━━━ DATA FOR PROCESSING ━━━
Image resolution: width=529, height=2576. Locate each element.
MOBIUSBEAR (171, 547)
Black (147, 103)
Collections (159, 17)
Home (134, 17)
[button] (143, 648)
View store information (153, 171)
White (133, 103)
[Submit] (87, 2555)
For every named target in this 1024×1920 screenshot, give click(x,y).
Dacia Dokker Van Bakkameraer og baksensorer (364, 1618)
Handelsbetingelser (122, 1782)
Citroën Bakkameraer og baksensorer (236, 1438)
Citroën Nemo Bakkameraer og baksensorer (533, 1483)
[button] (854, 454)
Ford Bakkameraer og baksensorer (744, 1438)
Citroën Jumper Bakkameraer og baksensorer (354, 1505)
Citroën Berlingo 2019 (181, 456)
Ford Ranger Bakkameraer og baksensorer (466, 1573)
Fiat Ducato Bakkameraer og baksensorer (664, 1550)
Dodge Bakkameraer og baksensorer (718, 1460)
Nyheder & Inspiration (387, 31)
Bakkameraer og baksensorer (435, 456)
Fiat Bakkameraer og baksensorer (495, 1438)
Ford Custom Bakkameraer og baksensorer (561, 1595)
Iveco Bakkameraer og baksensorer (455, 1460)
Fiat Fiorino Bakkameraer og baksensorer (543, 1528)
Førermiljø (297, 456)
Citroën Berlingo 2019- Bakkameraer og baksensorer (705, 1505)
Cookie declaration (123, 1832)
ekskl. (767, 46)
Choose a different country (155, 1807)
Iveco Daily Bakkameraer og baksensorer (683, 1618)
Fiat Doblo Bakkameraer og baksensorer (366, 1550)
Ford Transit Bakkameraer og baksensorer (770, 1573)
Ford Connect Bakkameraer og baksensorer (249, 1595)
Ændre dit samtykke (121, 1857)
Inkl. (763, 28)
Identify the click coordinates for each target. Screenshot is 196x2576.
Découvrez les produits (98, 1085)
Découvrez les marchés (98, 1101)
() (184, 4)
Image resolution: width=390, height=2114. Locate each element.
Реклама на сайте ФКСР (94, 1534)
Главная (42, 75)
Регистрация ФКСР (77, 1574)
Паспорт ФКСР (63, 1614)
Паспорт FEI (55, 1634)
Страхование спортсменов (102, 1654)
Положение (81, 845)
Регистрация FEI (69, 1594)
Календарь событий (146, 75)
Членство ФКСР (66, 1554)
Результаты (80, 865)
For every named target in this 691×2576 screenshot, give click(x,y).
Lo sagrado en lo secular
━━━
Exactly the lines from the one containing "Iveco Daily Bakkameraer" through the end of the entries above must be output, and no others.

## PROBLEM SOLUTION
Iveco Daily Bakkameraer og baksensorer (683, 1618)
Fiat Doblo Bakkameraer og baksensorer (366, 1550)
Ford Transit Bakkameraer og baksensorer (770, 1573)
Ford Connect Bakkameraer og baksensorer (249, 1595)
Ændre dit samtykke (121, 1857)
Inkl. (763, 28)
Identify the click coordinates for each target. Screenshot is 196x2576.
Découvrez les produits (98, 1085)
Découvrez les marchés (98, 1101)
() (184, 4)
Image resolution: width=390, height=2114. Locate each element.
Реклама на сайте ФКСР (94, 1534)
Главная (42, 75)
Регистрация ФКСР (77, 1574)
Паспорт ФКСР (63, 1614)
Паспорт FEI (55, 1634)
Страхование спортсменов (102, 1654)
Положение (81, 845)
Регистрация FEI (69, 1594)
Календарь событий (146, 75)
Членство ФКСР (66, 1554)
Результаты (80, 865)
For every named target in this 691×2576 screenshot, give click(x,y).
Lo sagrado en lo secular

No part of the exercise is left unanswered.